*** Opening of Material supplied ***

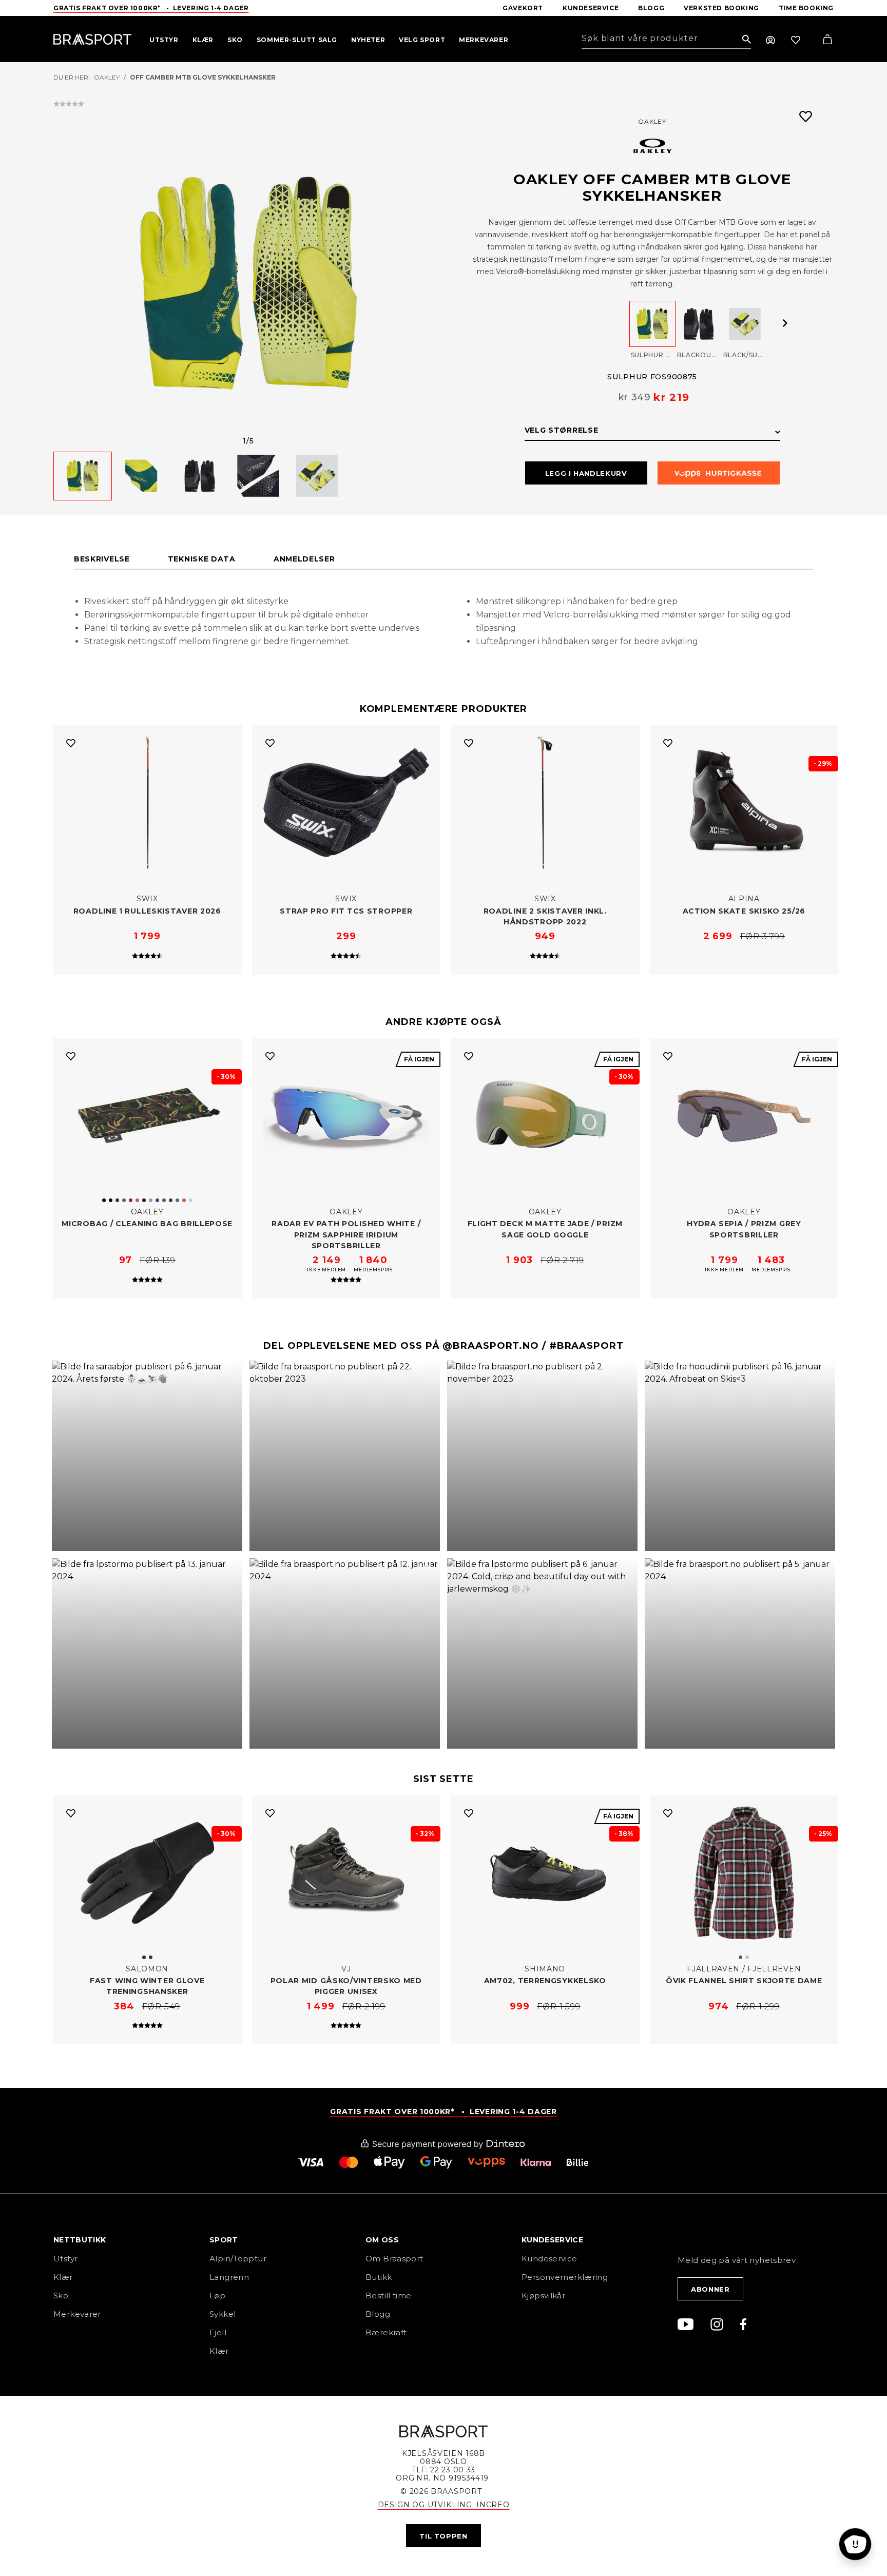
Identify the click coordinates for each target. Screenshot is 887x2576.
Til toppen (443, 2536)
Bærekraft (386, 2332)
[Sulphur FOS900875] (652, 323)
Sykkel (222, 2314)
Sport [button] (223, 2240)
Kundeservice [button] (552, 2240)
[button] (147, 1456)
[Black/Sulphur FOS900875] (744, 323)
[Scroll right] (785, 323)
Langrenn (229, 2277)
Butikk (378, 2277)
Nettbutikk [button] (79, 2240)
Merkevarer (77, 2314)
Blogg (377, 2314)
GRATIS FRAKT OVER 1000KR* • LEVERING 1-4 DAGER (443, 2111)
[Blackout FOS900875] (698, 323)
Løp (217, 2295)
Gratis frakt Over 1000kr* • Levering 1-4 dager (150, 8)
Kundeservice (549, 2258)
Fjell (217, 2332)
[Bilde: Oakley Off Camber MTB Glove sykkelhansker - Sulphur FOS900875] (248, 283)
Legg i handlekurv (586, 473)
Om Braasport (394, 2258)
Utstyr (65, 2258)
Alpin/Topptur (237, 2258)
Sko (60, 2295)
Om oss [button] (382, 2240)
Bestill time (389, 2295)
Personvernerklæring (565, 2277)
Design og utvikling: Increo (444, 2504)
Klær (63, 2277)
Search (746, 40)
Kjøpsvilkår (543, 2295)
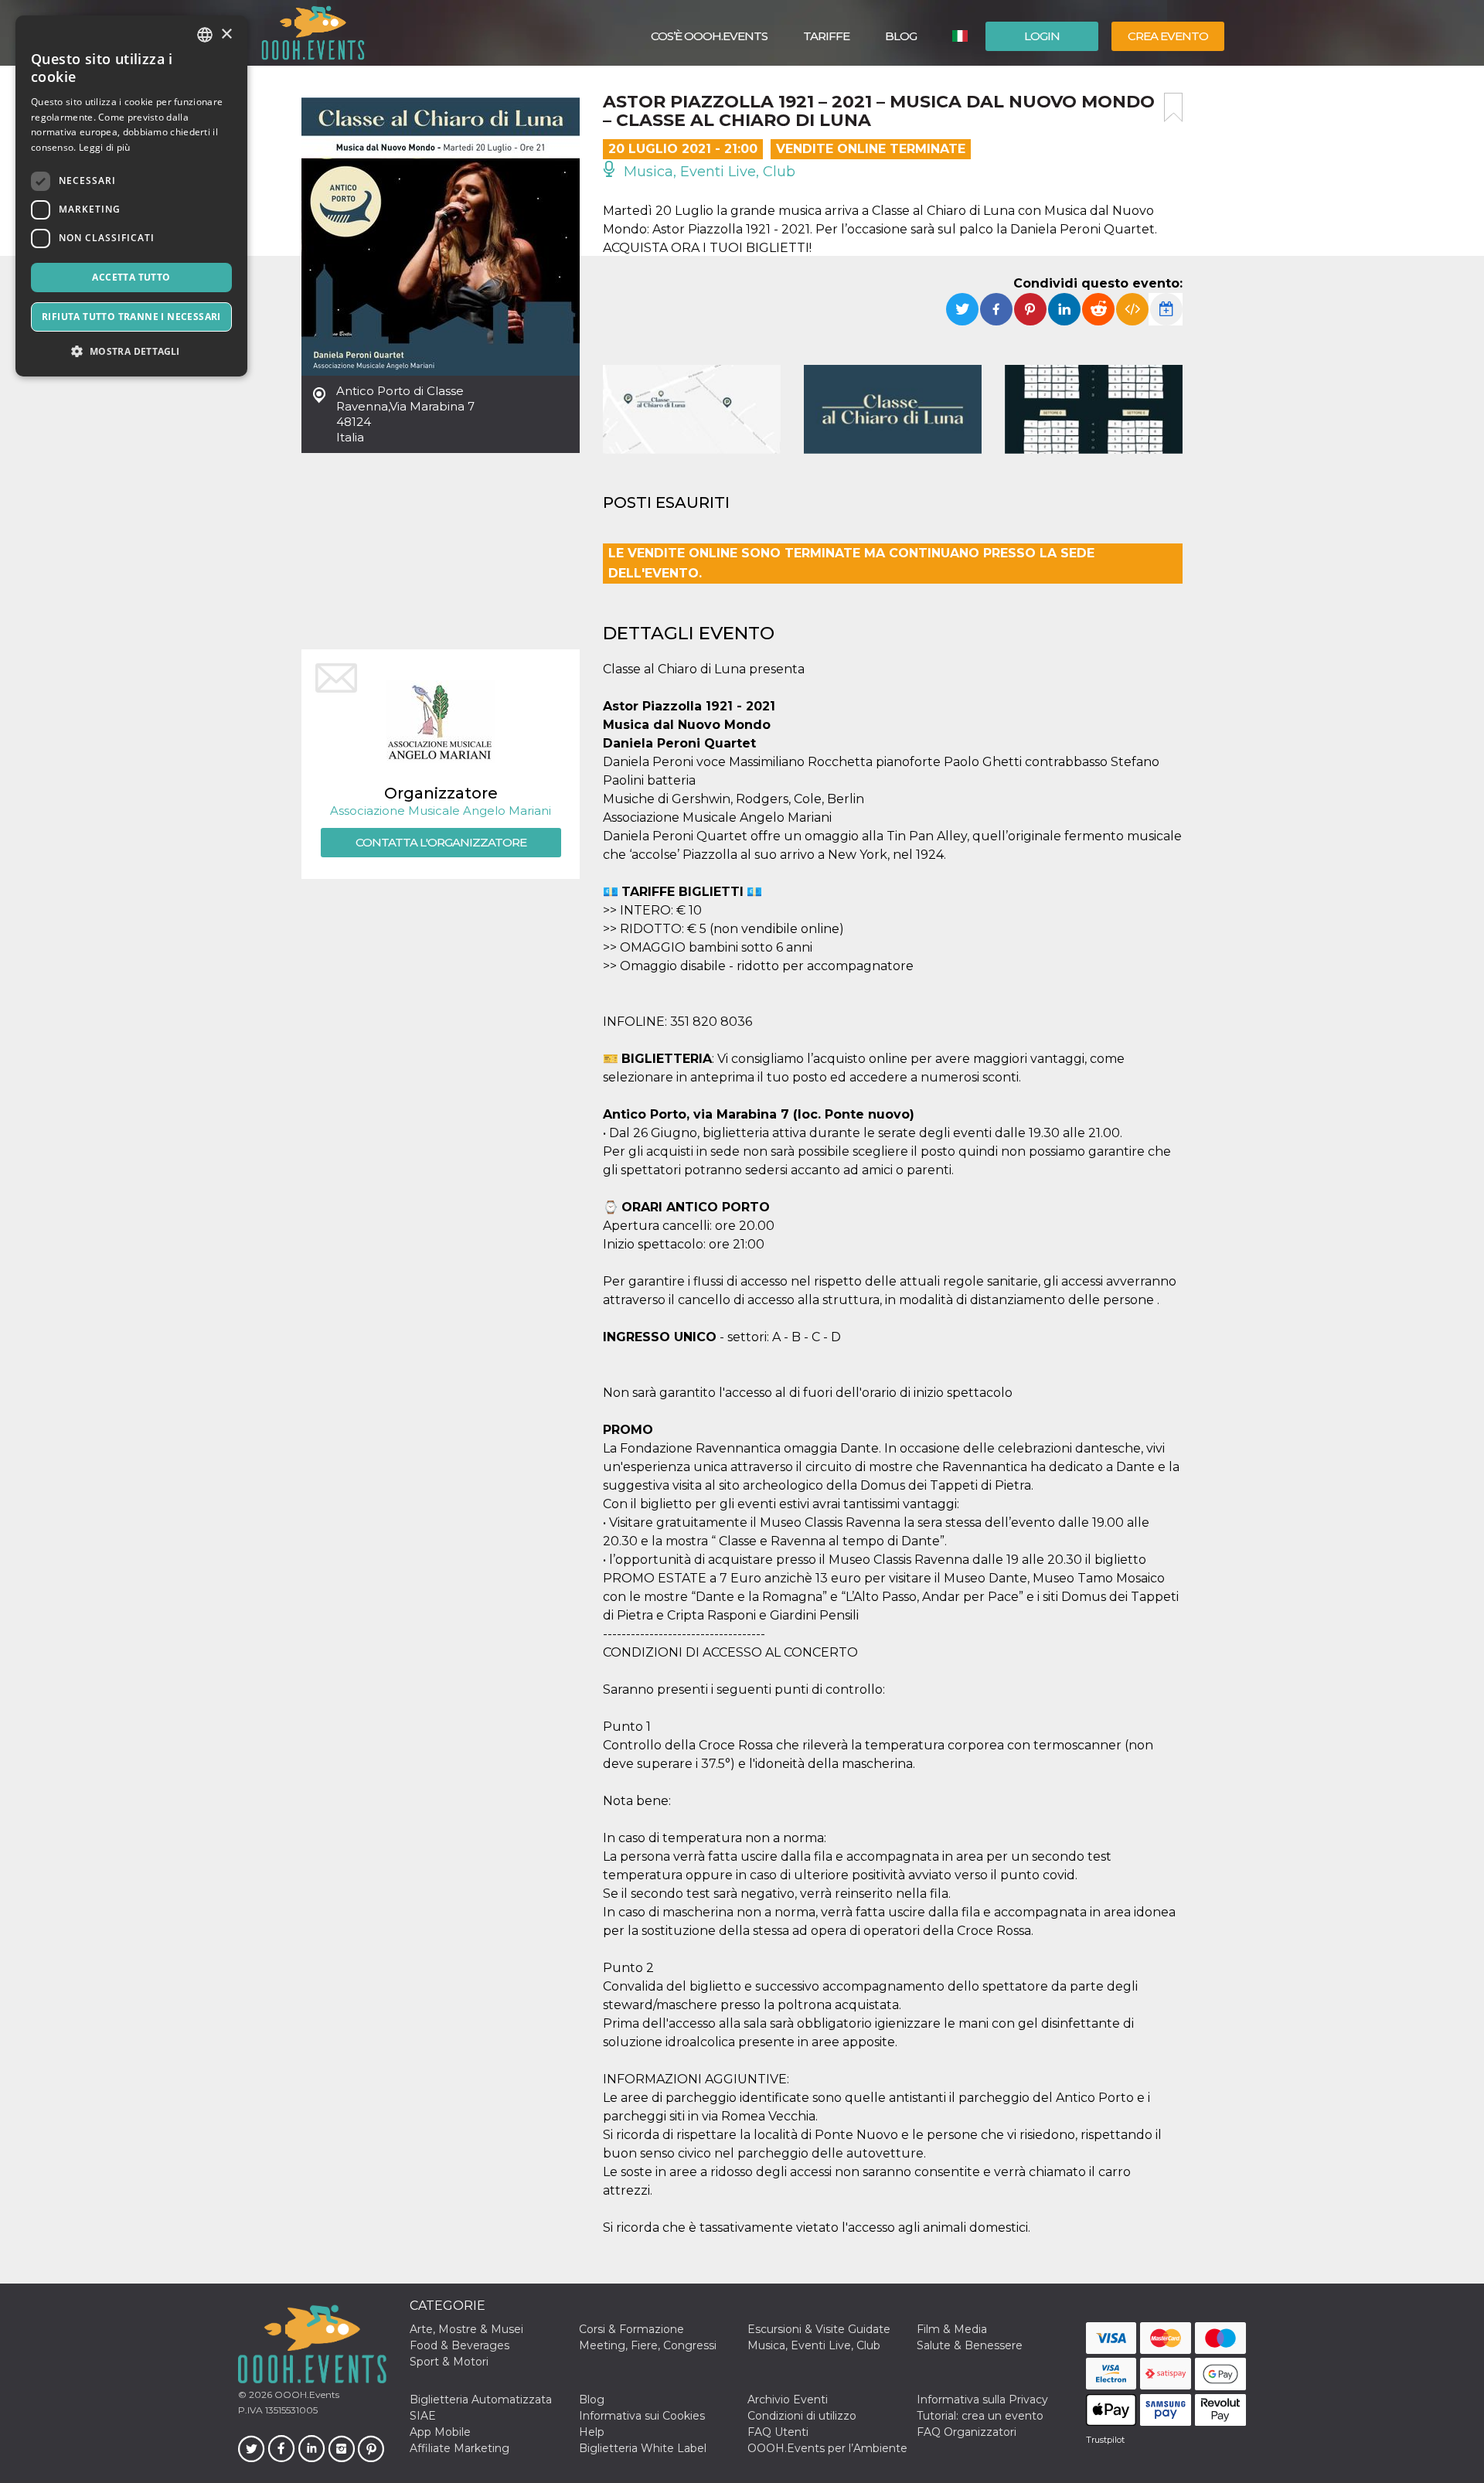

*** Close of Material supplied ***

Exercise: Each line above is to be copied verbatim. Drop any image from the copy.

Problem solution:
Identify the click coordinates for each target. Screenshot is 887x2576.
Til toppen (443, 2536)
Bærekraft (386, 2332)
[Sulphur FOS900875] (652, 323)
Sykkel (222, 2314)
Sport [button] (223, 2240)
Kundeservice [button] (552, 2240)
[button] (147, 1456)
[Black/Sulphur FOS900875] (744, 323)
[Scroll right] (785, 323)
Langrenn (229, 2277)
Butikk (378, 2277)
Nettbutikk [button] (79, 2240)
Merkevarer (77, 2314)
Blogg (377, 2314)
GRATIS FRAKT OVER 1000KR* • LEVERING 1-4 DAGER (443, 2111)
[Blackout FOS900875] (698, 323)
Løp (217, 2295)
Gratis frakt Over 1000kr* • Levering 1-4 dager (150, 8)
Kundeservice (549, 2258)
Fjell (217, 2332)
[Bilde: Oakley Off Camber MTB Glove sykkelhansker - Sulphur FOS900875] (248, 283)
Legg i handlekurv (586, 473)
Om Braasport (394, 2258)
Utstyr (65, 2258)
Alpin/Topptur (237, 2258)
Sko (60, 2295)
Om oss [button] (382, 2240)
Bestill time (389, 2295)
Personvernerklæring (565, 2277)
Design og utvikling: Increo (444, 2504)
Klær (63, 2277)
Search (746, 40)
Kjøpsvilkår (543, 2295)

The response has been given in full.